**Exercise requirements:** Only some lines are wanted: please transcribe exactly those from the one containing "Where should I" through the end of the data, pictures excluded.
○ ○ ○
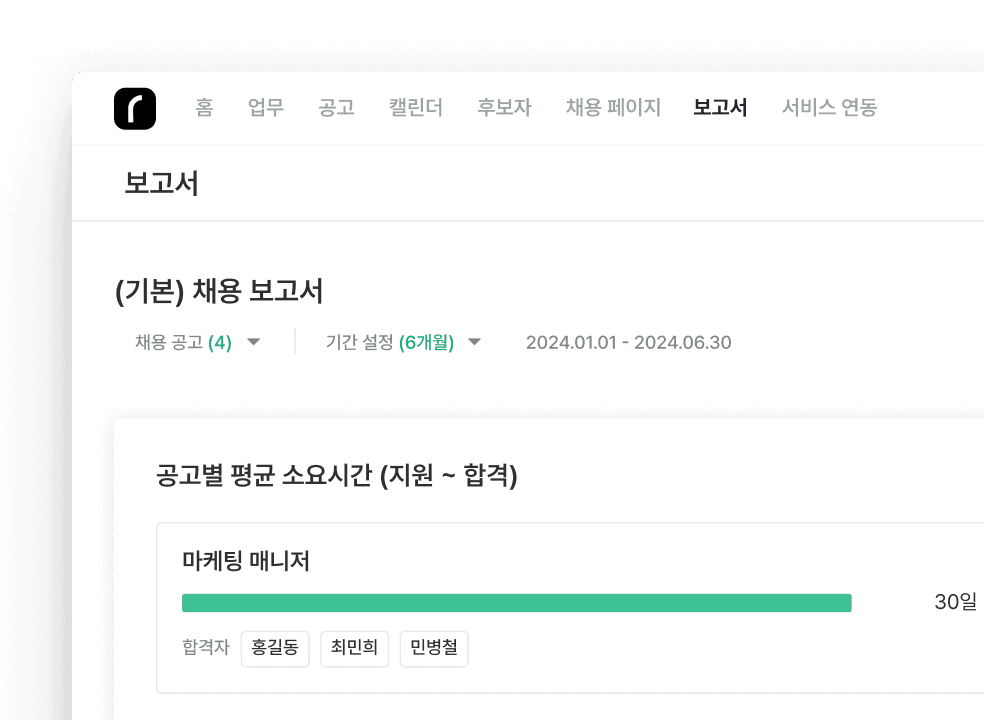The image size is (984, 720).
Task: Click the 홍길동 candidate tag
Action: point(276,648)
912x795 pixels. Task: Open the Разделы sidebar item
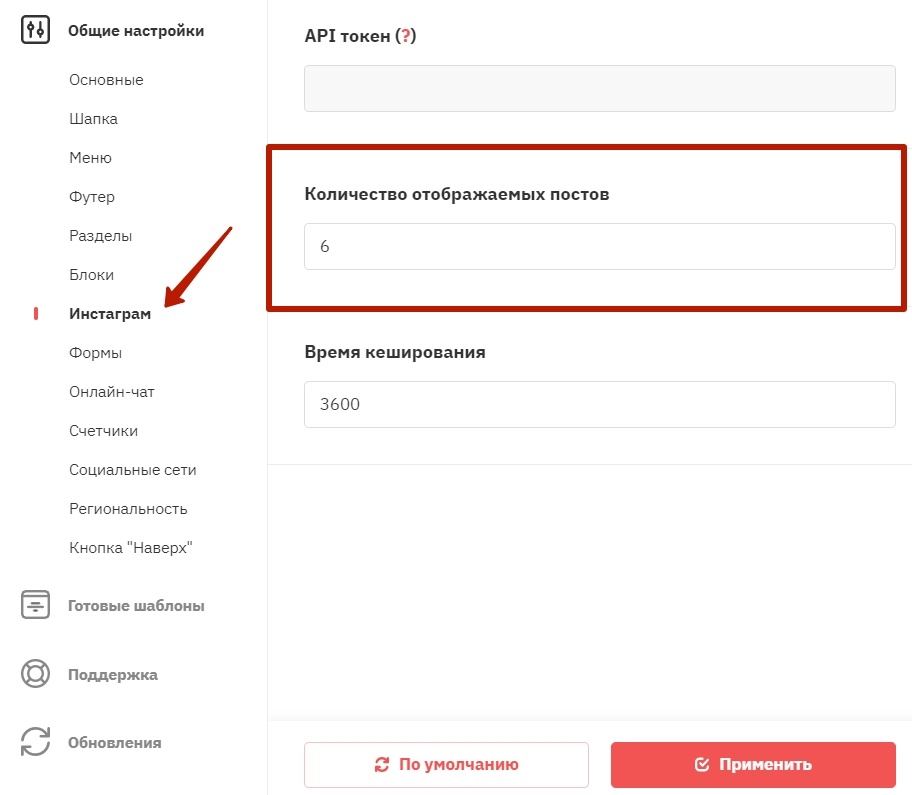coord(101,236)
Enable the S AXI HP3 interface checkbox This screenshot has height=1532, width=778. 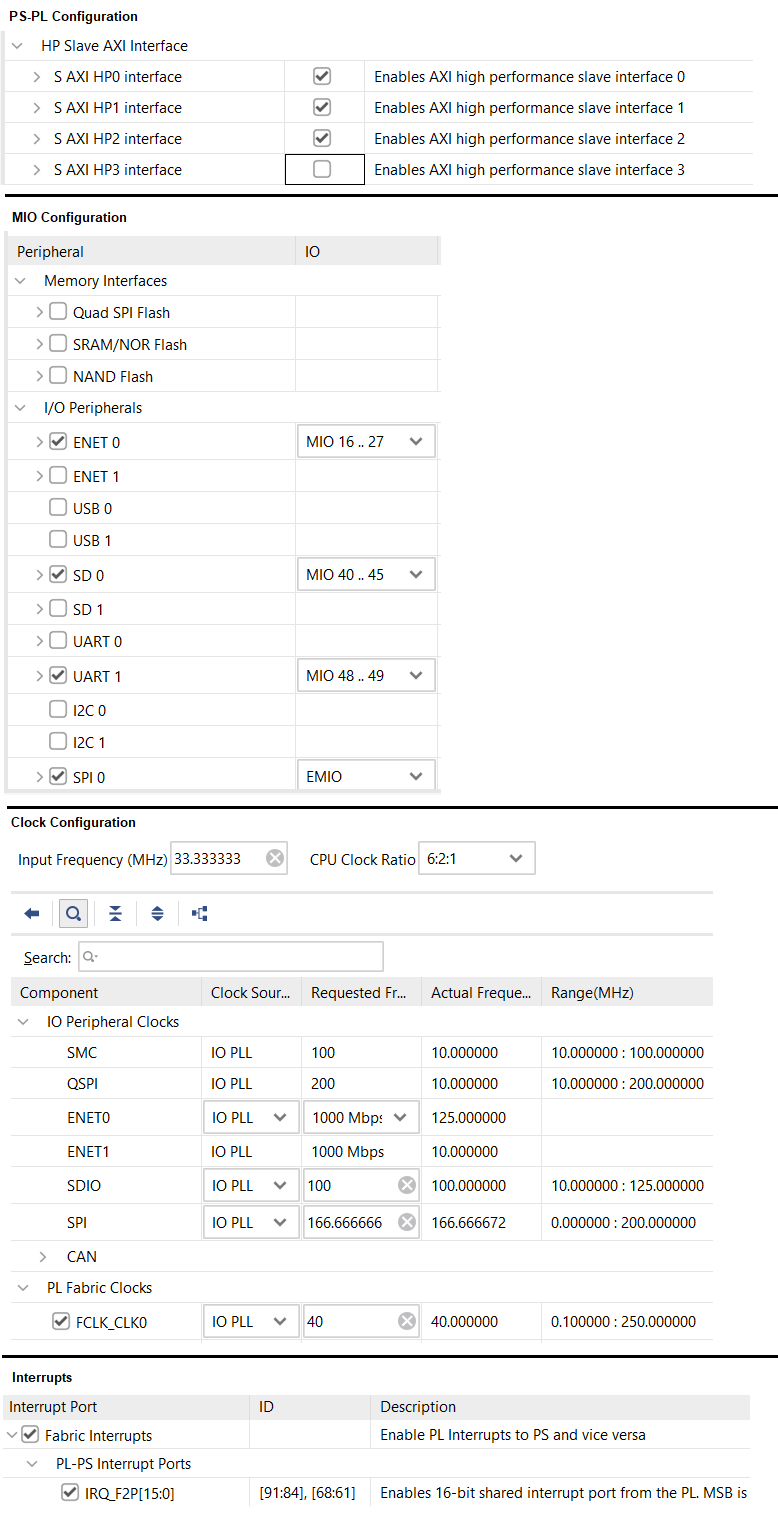(322, 170)
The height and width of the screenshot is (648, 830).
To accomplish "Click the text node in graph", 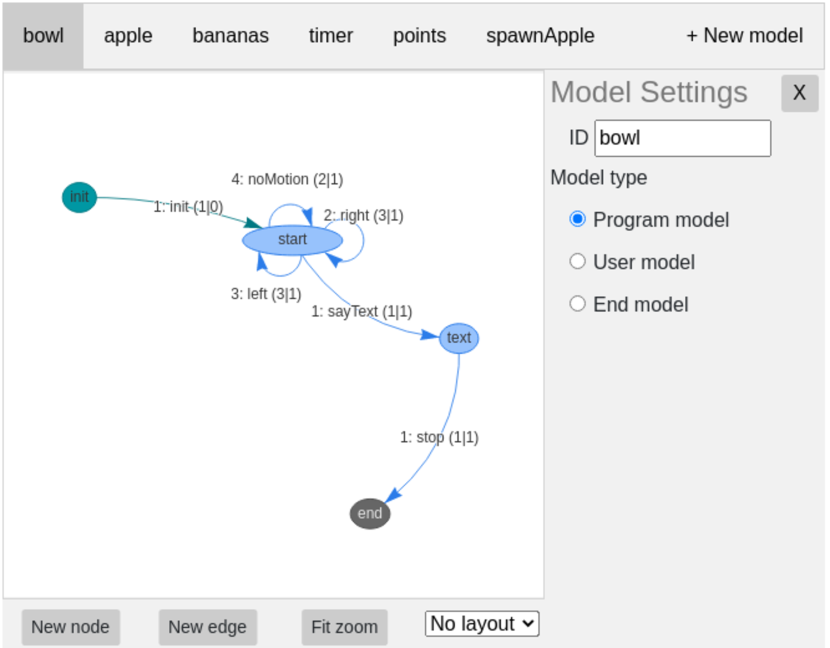I will tap(459, 338).
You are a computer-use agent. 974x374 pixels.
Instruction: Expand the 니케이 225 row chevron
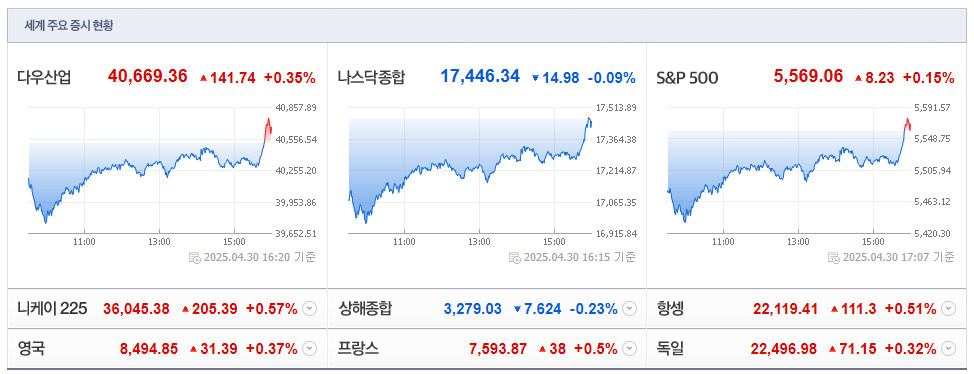(309, 309)
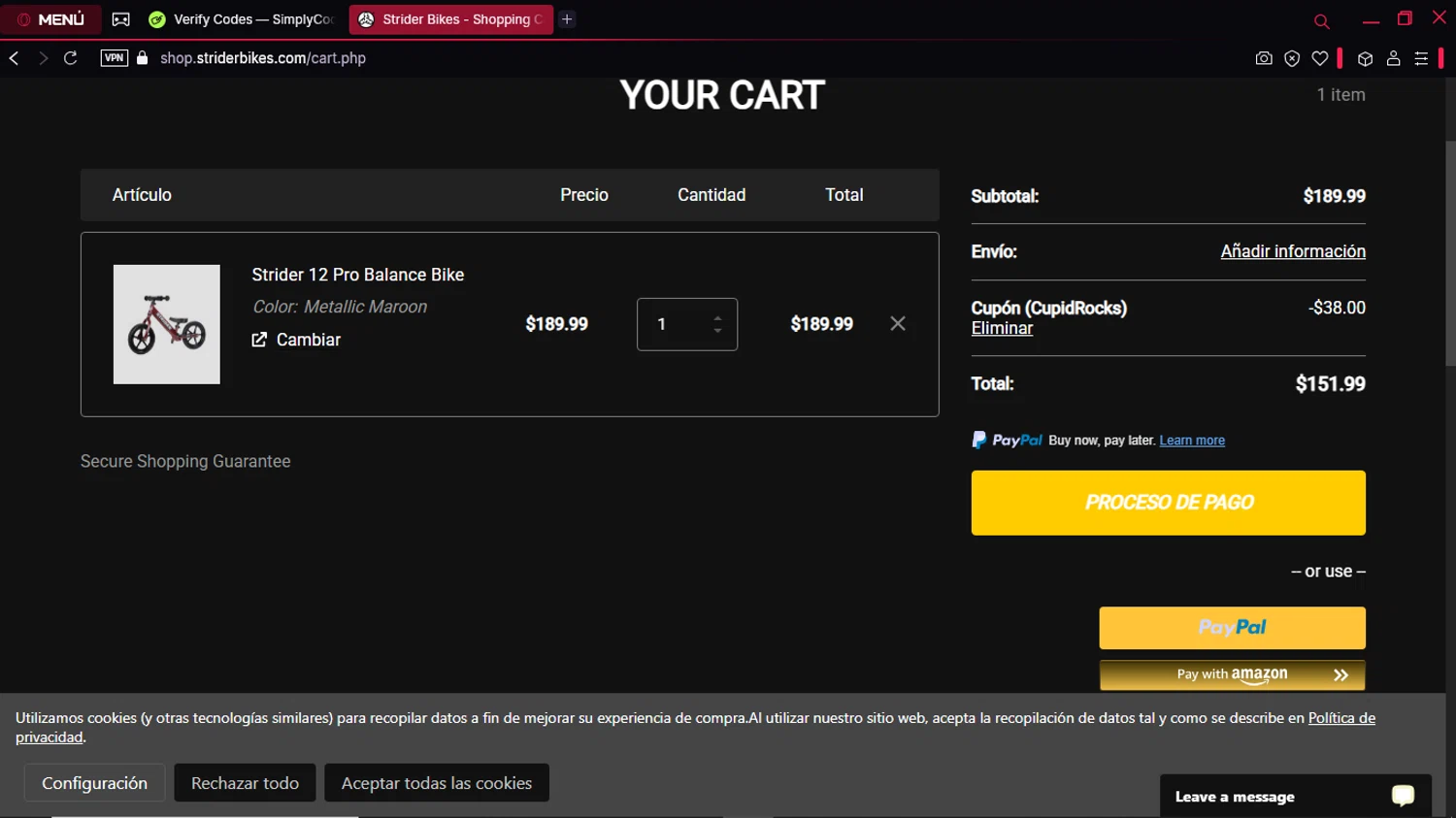
Task: Click the bike product thumbnail
Action: [x=167, y=324]
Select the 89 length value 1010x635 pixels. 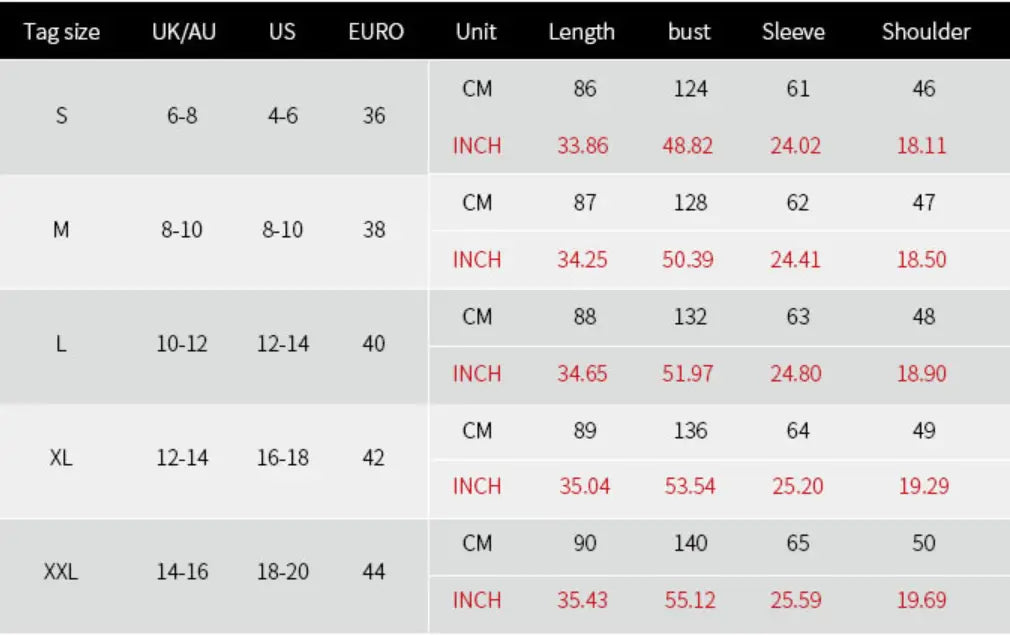pyautogui.click(x=585, y=430)
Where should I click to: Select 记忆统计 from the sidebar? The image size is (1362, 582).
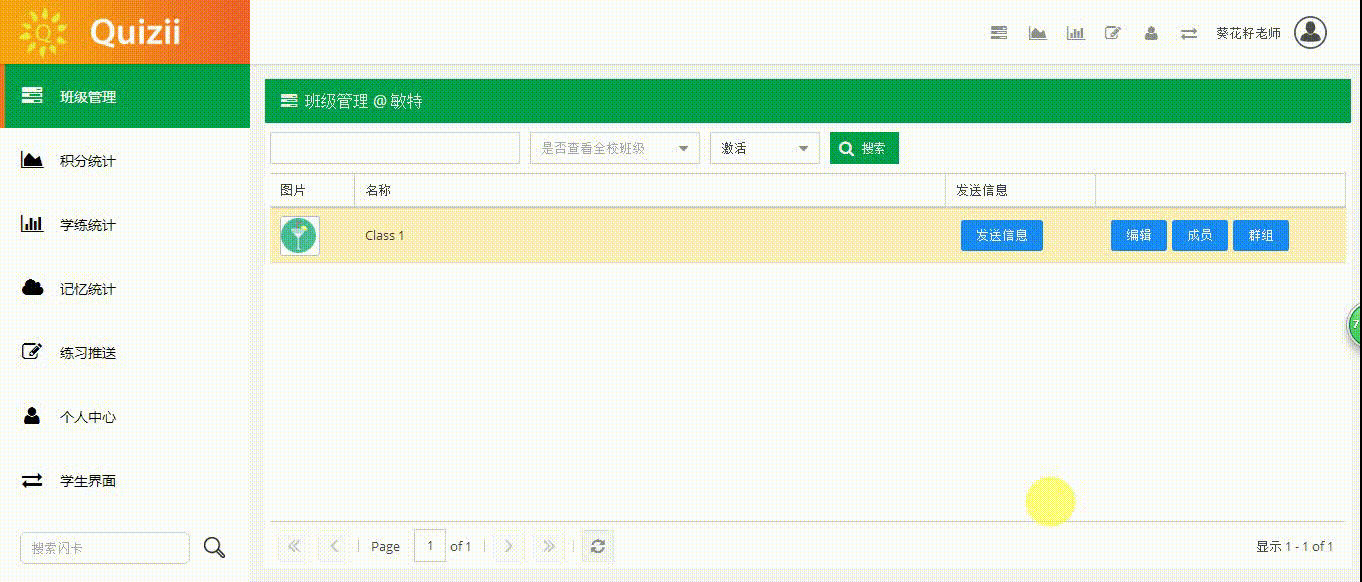(x=88, y=289)
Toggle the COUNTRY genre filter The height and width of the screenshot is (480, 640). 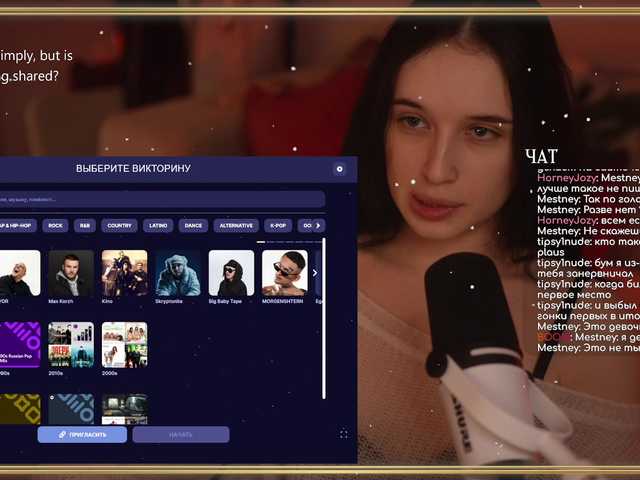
○ ○ ○
**Output:**
Where should I click to: Select 记忆统计 from the sidebar? The image size is (1362, 582).
(x=88, y=289)
Toggle the COUNTRY genre filter The height and width of the screenshot is (480, 640). 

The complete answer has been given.